*** Task material Section Begins ***

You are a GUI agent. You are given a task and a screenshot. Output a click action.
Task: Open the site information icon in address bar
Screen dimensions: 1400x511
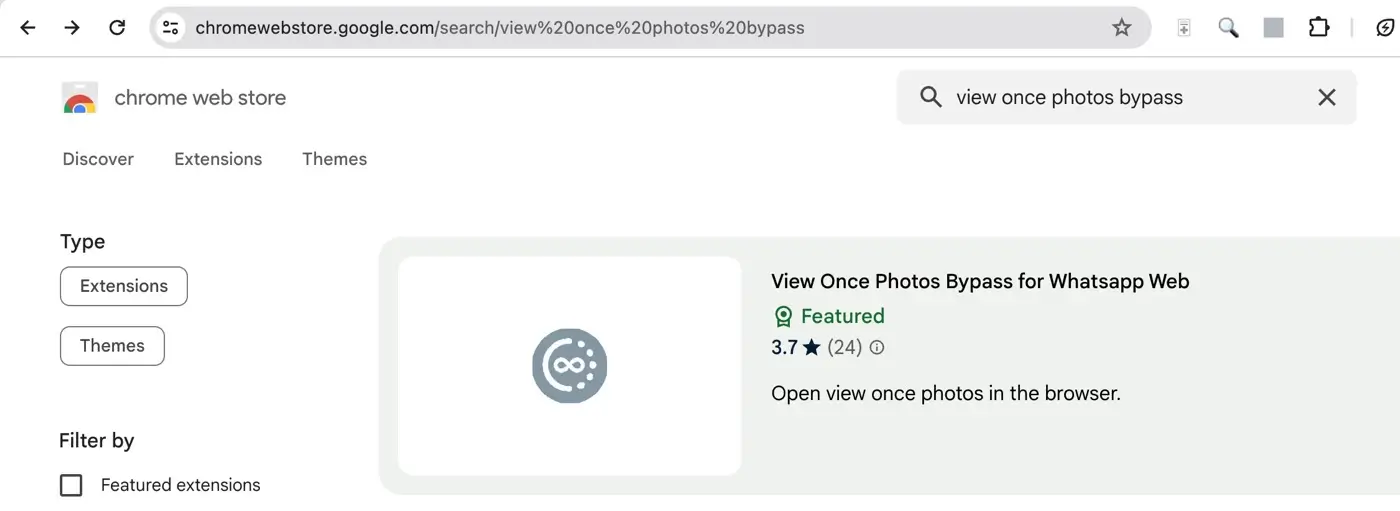171,28
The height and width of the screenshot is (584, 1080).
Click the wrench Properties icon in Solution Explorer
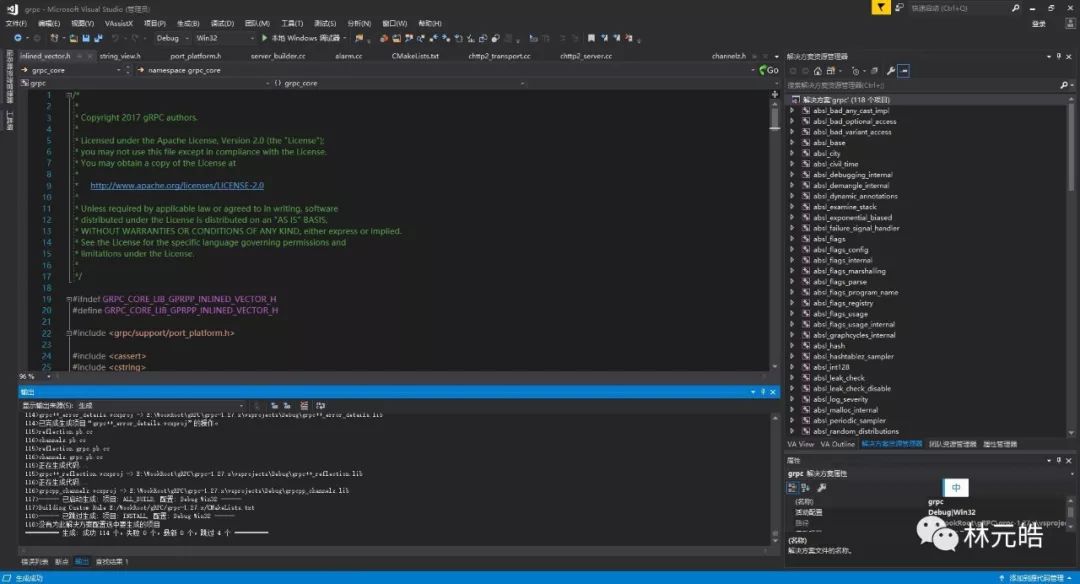pyautogui.click(x=890, y=71)
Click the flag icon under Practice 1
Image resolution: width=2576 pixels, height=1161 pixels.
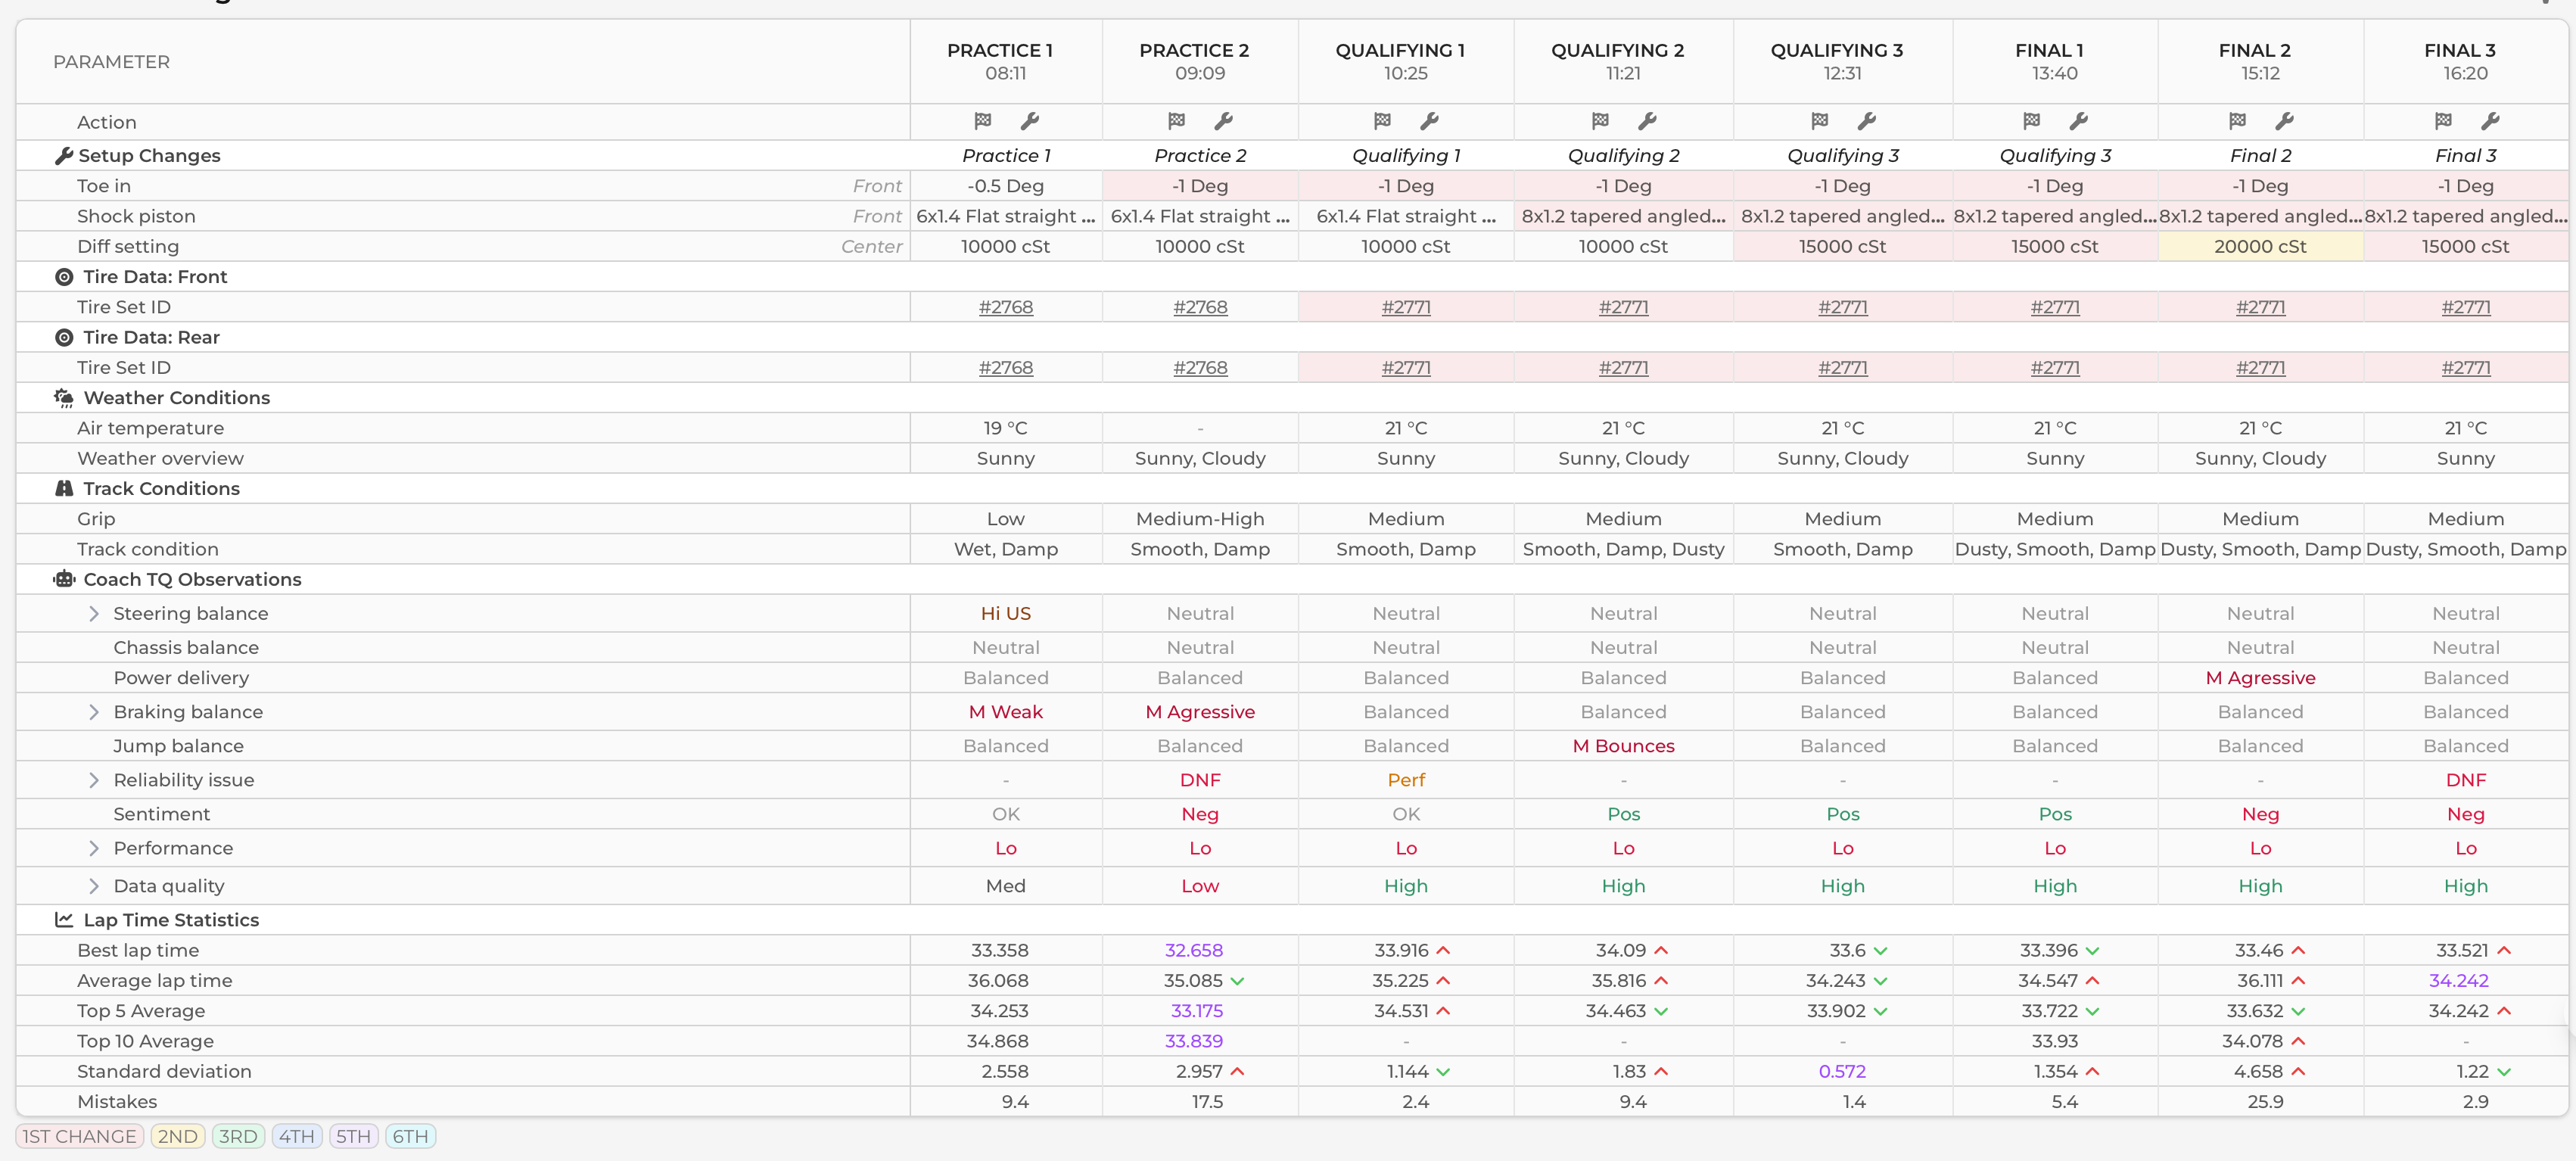(x=982, y=121)
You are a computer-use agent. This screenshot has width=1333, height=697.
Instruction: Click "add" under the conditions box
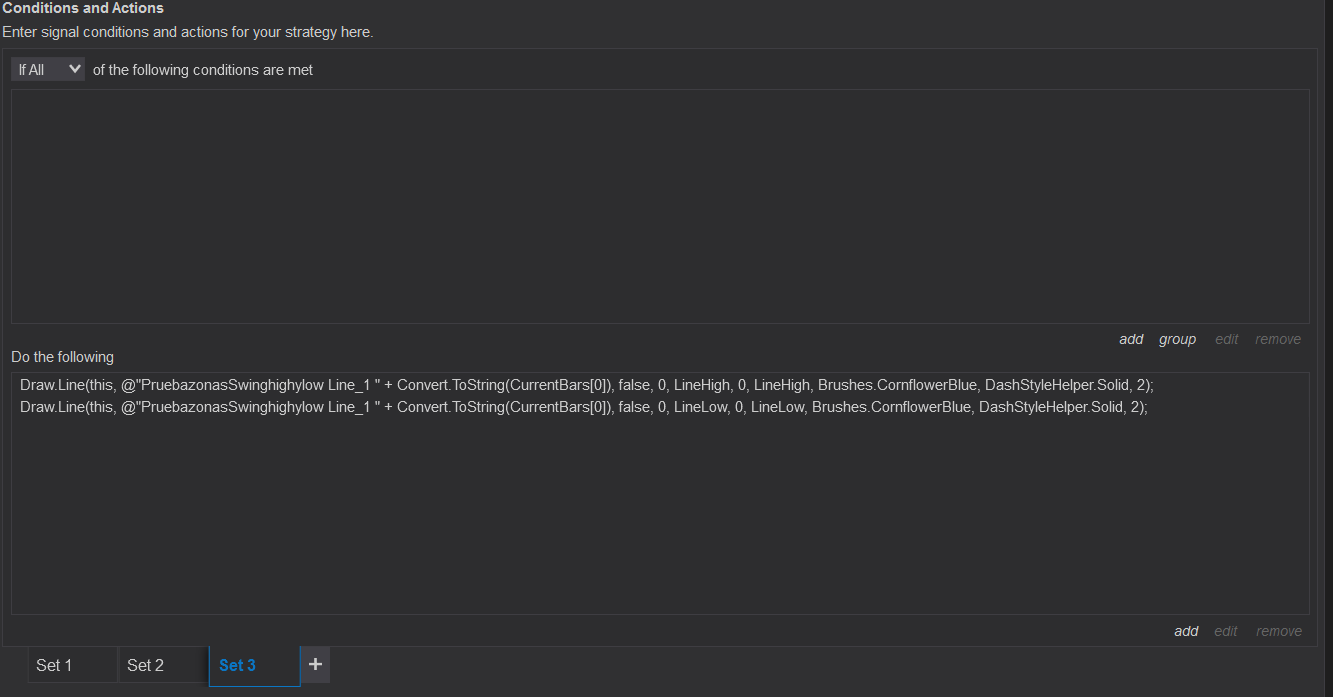click(1131, 340)
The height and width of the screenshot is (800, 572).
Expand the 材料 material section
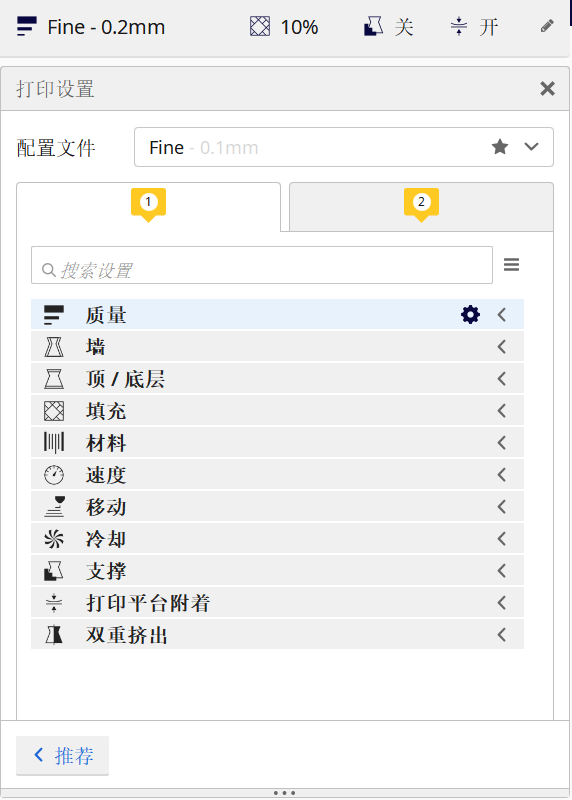[x=277, y=443]
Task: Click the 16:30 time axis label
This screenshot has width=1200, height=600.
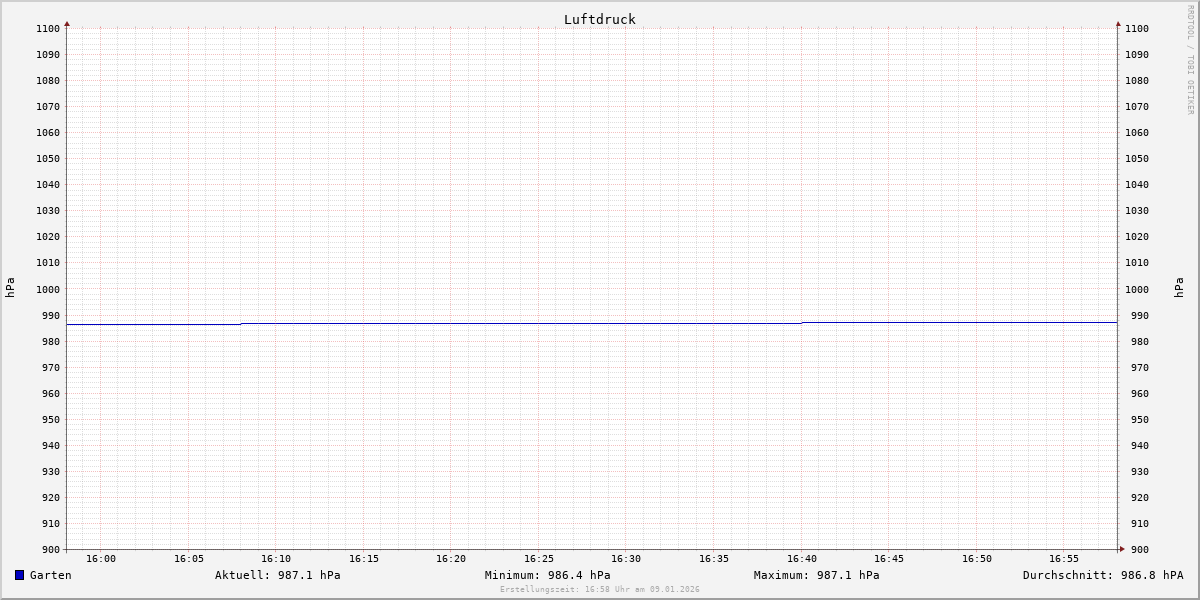Action: point(626,559)
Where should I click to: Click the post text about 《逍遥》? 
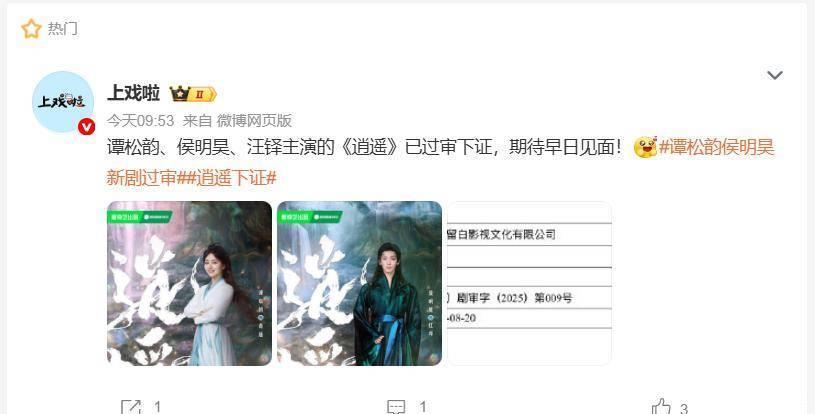(364, 148)
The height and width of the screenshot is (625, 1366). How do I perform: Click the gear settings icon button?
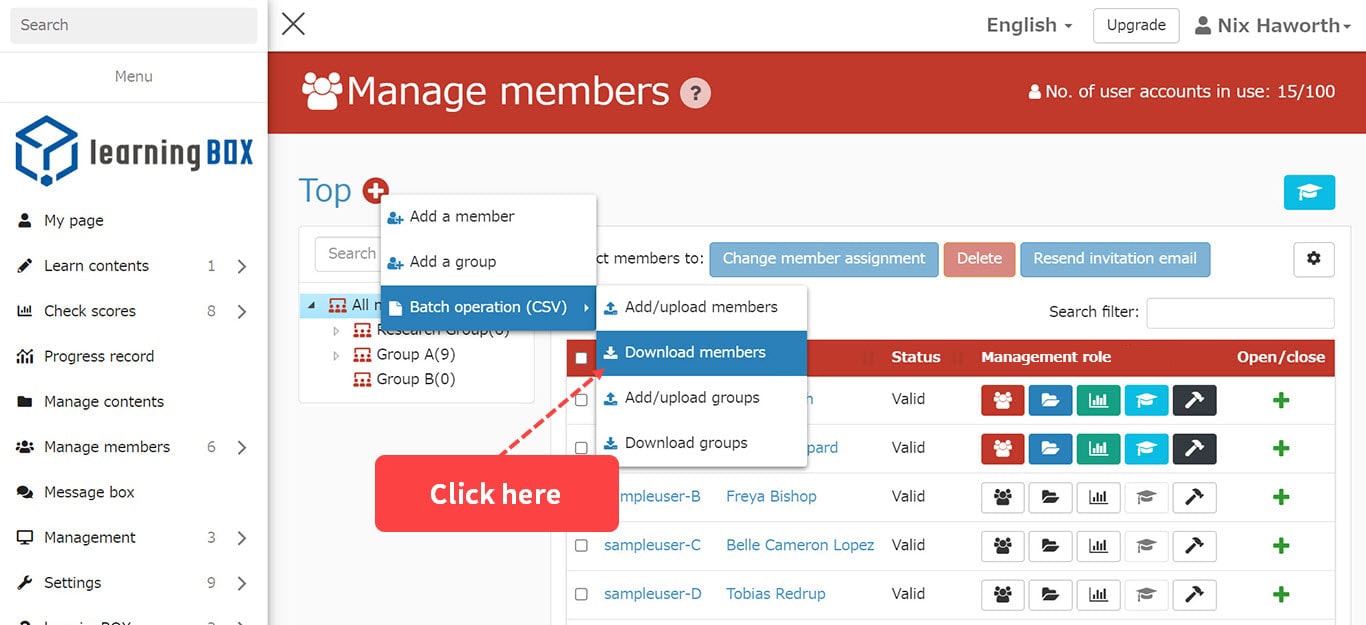coord(1313,259)
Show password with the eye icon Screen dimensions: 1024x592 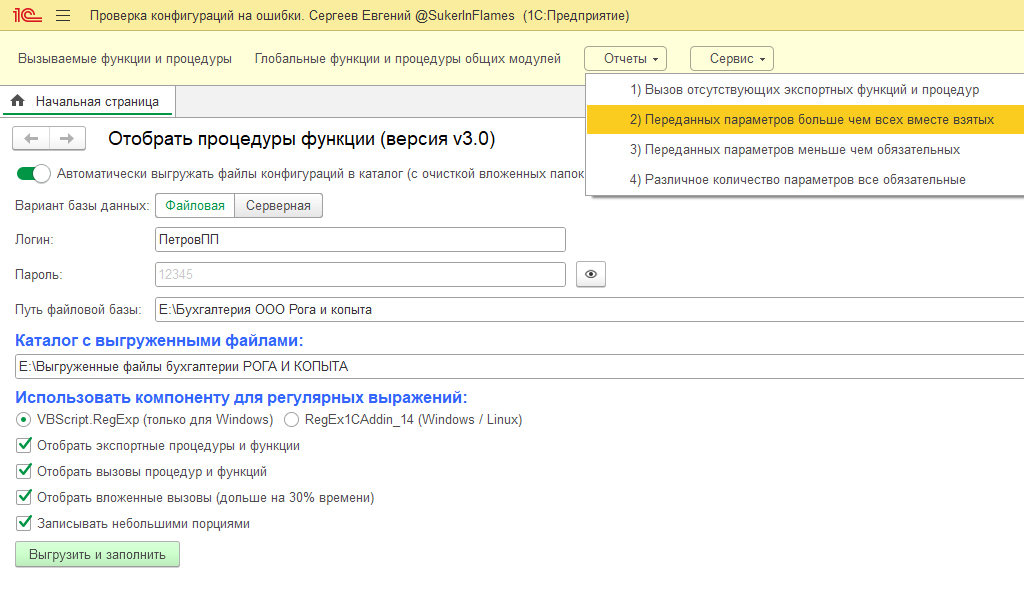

*** Task material Section Ends ***

Goal of the exercise: Repeat only the stretch of data above that runs from the line with "Screen dimensions: 1400x511" to the line with "You are a computer-use". Keep both end lines; exclude pictures.

Result of the task:
Screen dimensions: 1400x511
171,28
The height and width of the screenshot is (584, 1080).
Click the wrench Properties icon in Solution Explorer
pyautogui.click(x=890, y=71)
Click the flag icon under Practice 1
Image resolution: width=2576 pixels, height=1161 pixels.
(x=982, y=121)
You are a computer-use agent. This screenshot has width=1333, height=697.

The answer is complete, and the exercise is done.